# START OF DATA ROWS

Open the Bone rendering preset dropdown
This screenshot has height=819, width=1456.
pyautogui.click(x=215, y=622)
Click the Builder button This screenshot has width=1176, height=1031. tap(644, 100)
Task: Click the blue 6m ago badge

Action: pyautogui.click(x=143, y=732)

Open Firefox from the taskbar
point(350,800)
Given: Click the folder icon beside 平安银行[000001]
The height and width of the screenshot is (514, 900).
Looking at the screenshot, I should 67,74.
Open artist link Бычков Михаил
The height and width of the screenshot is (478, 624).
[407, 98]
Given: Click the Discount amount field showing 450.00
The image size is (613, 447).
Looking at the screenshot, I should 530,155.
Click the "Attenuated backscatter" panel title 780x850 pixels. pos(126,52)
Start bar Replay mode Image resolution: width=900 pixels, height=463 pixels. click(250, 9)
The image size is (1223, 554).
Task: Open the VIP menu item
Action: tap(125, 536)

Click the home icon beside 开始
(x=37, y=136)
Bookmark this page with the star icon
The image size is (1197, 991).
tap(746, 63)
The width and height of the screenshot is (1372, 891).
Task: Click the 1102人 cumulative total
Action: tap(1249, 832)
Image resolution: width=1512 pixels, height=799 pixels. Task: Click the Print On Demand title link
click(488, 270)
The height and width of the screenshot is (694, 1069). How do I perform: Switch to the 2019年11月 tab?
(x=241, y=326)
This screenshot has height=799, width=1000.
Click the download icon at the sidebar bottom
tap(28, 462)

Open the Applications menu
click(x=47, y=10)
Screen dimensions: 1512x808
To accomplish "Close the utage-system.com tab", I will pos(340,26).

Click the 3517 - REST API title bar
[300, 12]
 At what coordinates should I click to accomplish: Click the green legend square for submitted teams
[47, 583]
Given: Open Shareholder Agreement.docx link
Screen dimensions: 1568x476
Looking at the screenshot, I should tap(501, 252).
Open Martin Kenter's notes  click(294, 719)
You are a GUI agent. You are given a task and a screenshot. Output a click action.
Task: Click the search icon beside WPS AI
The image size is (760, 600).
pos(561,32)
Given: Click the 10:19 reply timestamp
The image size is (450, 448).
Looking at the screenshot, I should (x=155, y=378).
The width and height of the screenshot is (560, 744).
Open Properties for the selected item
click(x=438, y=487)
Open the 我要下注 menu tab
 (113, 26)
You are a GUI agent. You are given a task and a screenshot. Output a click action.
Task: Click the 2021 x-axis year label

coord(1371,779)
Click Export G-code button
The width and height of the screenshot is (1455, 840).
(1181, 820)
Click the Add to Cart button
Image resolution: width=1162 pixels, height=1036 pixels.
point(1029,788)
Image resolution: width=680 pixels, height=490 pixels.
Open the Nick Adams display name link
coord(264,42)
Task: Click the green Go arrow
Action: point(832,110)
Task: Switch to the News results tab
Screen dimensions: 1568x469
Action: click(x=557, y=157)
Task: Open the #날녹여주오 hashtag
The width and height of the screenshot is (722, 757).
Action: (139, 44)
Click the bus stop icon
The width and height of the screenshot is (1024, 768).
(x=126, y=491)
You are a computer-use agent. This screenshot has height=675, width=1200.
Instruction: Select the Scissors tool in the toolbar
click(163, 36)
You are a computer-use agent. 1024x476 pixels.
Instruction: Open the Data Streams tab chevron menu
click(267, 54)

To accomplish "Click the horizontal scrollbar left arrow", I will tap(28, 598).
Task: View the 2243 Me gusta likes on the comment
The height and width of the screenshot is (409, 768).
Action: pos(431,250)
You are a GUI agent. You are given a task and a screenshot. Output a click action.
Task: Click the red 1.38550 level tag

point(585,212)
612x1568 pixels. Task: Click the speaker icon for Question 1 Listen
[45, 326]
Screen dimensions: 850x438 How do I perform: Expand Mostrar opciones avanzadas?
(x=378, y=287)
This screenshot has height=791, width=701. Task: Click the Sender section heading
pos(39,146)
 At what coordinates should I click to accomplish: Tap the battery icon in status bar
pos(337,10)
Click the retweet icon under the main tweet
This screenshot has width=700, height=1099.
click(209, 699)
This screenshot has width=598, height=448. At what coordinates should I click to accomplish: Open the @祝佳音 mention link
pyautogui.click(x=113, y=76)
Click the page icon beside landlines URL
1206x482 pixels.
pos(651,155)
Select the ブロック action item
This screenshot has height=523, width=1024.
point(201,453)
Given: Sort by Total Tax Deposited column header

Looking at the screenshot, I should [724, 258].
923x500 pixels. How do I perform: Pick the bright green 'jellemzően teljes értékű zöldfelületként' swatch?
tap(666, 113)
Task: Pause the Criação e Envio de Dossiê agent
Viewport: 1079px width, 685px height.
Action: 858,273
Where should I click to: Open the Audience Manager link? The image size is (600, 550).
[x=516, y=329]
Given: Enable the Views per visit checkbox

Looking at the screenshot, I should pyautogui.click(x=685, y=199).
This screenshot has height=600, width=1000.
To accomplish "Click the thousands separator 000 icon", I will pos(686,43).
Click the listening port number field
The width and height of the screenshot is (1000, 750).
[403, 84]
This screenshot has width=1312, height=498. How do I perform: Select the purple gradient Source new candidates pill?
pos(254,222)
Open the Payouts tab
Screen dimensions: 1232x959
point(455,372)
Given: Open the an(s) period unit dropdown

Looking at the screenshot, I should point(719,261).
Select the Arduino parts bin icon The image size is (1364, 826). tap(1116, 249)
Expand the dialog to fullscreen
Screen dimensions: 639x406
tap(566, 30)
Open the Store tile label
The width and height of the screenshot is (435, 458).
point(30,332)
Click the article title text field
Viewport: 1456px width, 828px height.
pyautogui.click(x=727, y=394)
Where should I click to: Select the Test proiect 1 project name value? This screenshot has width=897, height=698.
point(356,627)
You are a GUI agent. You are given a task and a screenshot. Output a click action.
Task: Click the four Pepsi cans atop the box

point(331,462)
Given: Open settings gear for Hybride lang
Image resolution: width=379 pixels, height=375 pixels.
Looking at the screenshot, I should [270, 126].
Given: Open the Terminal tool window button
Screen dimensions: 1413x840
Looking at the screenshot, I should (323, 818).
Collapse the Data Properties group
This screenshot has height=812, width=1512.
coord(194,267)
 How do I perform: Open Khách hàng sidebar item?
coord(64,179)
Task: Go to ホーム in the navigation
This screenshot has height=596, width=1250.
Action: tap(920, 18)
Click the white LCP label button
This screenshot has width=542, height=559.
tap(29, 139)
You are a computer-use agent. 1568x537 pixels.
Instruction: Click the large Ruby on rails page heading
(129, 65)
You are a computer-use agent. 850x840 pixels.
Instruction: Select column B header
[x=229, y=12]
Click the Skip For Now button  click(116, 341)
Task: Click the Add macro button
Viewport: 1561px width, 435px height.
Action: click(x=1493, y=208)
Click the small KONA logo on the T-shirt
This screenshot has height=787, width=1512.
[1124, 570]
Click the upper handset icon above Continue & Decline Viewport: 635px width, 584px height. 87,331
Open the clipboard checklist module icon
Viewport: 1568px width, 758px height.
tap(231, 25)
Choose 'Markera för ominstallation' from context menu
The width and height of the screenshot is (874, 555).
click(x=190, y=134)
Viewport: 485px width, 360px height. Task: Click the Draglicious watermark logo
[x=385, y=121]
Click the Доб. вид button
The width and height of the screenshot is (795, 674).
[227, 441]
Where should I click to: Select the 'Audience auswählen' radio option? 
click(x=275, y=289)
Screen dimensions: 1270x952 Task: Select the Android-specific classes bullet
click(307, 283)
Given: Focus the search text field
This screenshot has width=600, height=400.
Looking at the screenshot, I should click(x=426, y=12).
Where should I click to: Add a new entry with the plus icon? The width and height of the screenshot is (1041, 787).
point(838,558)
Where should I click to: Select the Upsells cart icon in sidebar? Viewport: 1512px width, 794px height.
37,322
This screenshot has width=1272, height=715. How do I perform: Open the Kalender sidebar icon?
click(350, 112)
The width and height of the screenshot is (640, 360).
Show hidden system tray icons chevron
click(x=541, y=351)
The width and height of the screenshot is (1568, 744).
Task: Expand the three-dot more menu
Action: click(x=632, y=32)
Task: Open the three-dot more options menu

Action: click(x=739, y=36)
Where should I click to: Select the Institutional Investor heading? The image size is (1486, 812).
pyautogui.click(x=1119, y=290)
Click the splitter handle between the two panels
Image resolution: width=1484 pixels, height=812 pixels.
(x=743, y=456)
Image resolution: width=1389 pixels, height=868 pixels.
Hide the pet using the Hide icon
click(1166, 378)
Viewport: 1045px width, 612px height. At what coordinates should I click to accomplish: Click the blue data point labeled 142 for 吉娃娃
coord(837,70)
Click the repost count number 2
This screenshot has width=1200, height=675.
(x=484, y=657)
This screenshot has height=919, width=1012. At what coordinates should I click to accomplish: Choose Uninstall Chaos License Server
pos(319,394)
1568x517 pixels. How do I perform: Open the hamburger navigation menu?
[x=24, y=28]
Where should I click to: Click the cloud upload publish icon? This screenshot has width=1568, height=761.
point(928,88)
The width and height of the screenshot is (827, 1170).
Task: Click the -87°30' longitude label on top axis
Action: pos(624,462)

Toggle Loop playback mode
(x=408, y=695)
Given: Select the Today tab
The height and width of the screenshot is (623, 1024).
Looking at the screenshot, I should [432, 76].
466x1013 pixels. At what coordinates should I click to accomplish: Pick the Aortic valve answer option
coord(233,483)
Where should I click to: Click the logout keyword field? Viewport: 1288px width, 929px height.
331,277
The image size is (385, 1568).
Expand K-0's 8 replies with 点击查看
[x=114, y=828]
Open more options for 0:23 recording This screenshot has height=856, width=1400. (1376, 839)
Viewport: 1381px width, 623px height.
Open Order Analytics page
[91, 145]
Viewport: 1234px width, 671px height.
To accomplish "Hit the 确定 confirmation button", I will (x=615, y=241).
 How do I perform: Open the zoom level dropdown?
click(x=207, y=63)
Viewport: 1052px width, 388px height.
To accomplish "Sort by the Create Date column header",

# END OF DATA ROWS

**GIVEN TASK**
Can you return the lines unchanged, from the very start of the records through the line containing "Looking at the screenshot, I should 530,155.", with that line included?

**RESULT OF THIS EXERCISE**
Open the Bone rendering preset dropdown
This screenshot has height=819, width=1456.
pyautogui.click(x=215, y=622)
Click the Builder button This screenshot has width=1176, height=1031. tap(644, 100)
Task: Click the blue 6m ago badge

Action: pyautogui.click(x=143, y=732)

Open Firefox from the taskbar
point(350,800)
Given: Click the folder icon beside 平安银行[000001]
The height and width of the screenshot is (514, 900).
Looking at the screenshot, I should 67,74.
Open artist link Бычков Михаил
The height and width of the screenshot is (478, 624).
[407, 98]
Given: Click the Discount amount field showing 450.00
The image size is (613, 447).
Looking at the screenshot, I should 530,155.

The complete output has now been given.